- What is needed
In the listing below, locate the lines bearing the word "dropdown". Copy every one of them.

====================

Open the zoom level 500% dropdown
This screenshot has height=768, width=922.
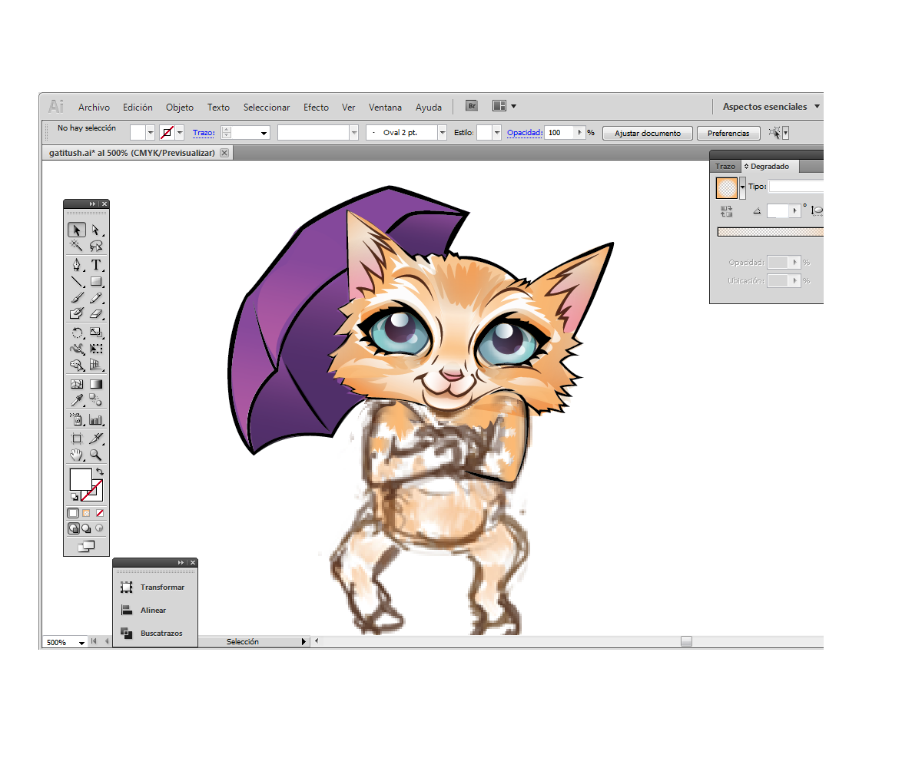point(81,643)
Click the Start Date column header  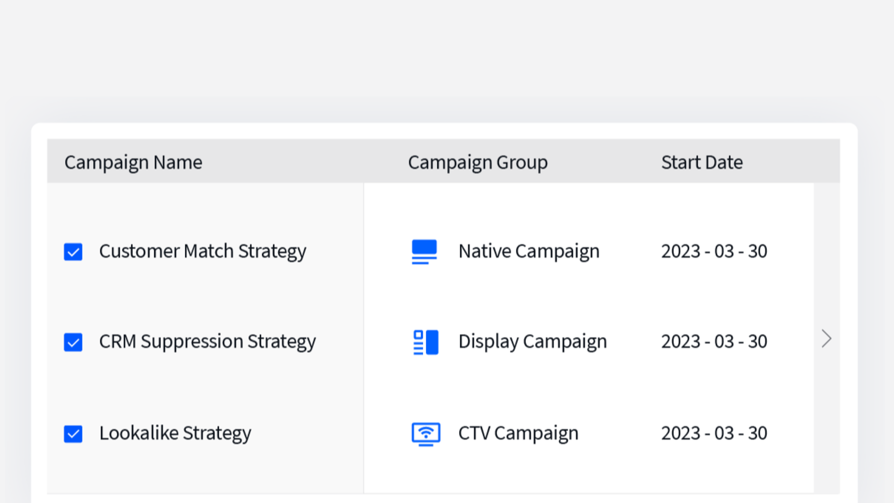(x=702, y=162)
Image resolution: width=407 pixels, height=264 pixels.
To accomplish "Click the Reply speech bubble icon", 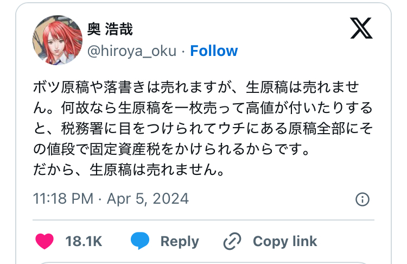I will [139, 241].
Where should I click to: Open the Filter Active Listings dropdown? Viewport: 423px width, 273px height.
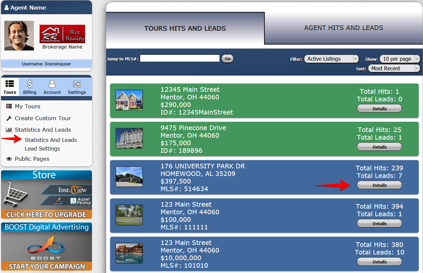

====================

- Written response
Open the zoom level 500% dropdown
Where should I click to: Open the Filter Active Listings dropdown? Viewport: 423px width, 273px height.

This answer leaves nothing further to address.